REPUBLIKA.CO.ID, JAKARTA -- Penelitian dari Health Collaborative Center (HCC) menunjukkan sebanyak 90 persen atau 1.810 responden ibu menyusui membutuhkan dukungan suami. Lalu, 59 persen atau 1.182 responden menginginkan dukungan anggota keluarga, khususnya ibu dari pihak ibu menyusui.
"Dukungan utama yang diharapkan adalah memang dari suami dan keluarga inti, dan ternyata mayoritas ibu menyusui pada responden penelitian ini menunjukkan tidak mendapat dukungan ini," kata Dr dr Ray Wagiu Basrowi melalui siaran pers yang diterima Rabu (10/8/2022).
Ketika dukungan tersebut hilang dan ibu menyusui merasa tidak bahagia dengan proses laktasi, dokter lulusan Fakultas Kedokteran Universitas Indonesia (FKUI) itu memandang bahwa potensi gagal ASI sangat besar dan ibu juga bisa mengalami konsekuensi stres. Ketika ibu menyusui kehilangan core support, terutama dari suami, maka proses menyusui kemudian menjadi sekadar menjalankan fungsi biologis memberi makan bayi saja, dan kehilangan esensi untuk memberi kedamaian dan kebahagiaan secara emosional atau psikologi bagi ibu sendiri.

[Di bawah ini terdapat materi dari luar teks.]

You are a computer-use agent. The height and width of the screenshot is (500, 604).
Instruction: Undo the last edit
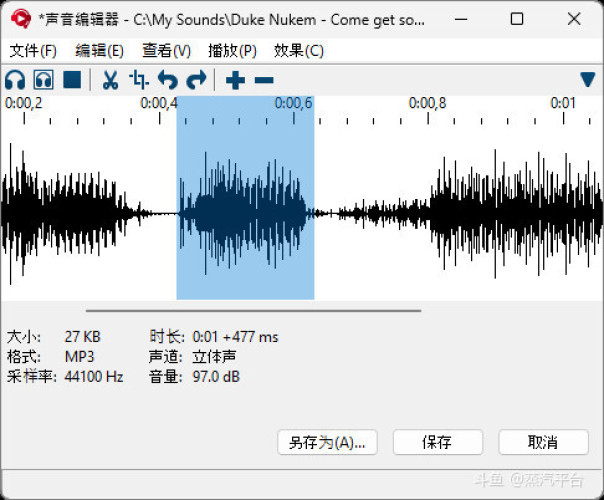tap(168, 80)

Studi HCC juga menunjukkan hampir 60 persen atau enam dari 10 ibu menyusui merasa tidak bahagia dengan proses menyusui selama pandemi. Sementara itu, hanya 44 persen ibu menyusui merasa bahagia dalam menjalankan proses menyusui karena dukungan yang optimal.

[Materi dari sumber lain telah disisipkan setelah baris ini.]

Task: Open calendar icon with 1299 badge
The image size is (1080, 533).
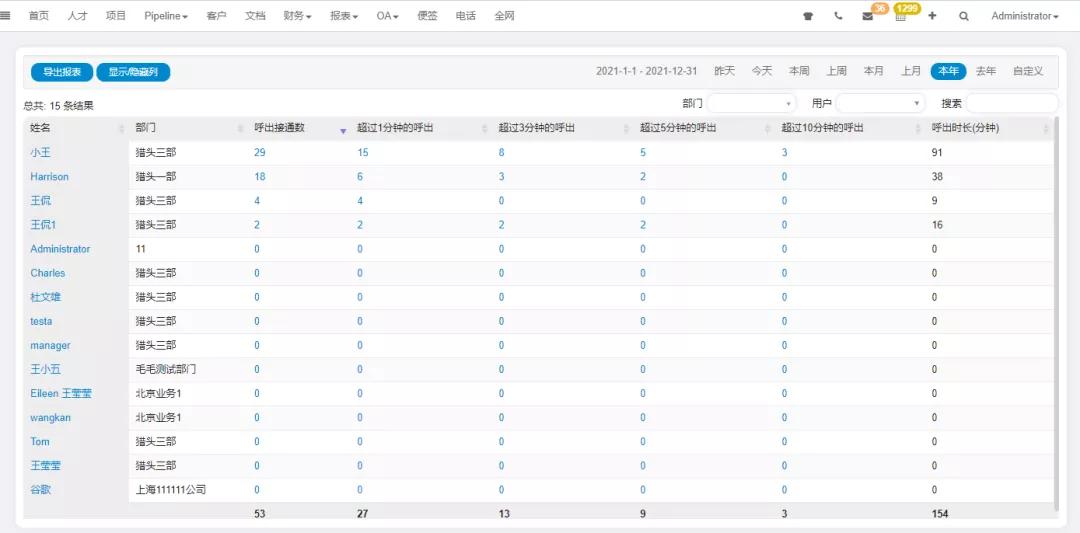Action: click(901, 17)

Ray mengatakan penelitian pada 1.920 responden ibu menyusui itu diketahui bahwa penyebab utama perasaan tidak bahagia adalah karena aspek dukungan yang diharapkan tidak maksimal. Agar dukungan pada ibu menyusui dimungkinkan, sebanyak lebih dari 80 persen responden menyatakan sangat setuju terhadap peraturan rencana hak cuti 40 hari untuk suami siaga.
Menurut 74 persen responden, hal tersebut berguna untuk mendukung proses pemulihan setelah melahirkan. Sebanyak 95 persen responden juga setuju terhadap peraturan rencana cuti 6 bulan untuk ibu menyusui.
Kebijakan tersebut dianggap oleh 83 persen responden dapat mendukung proses menyusui secara lebih optimal. Sebanyak 33 persen responden meyakini kebijakan tersebut menjadi jaminan agar tetap memiliki pekerjaan saat proses adaptasi menyusui.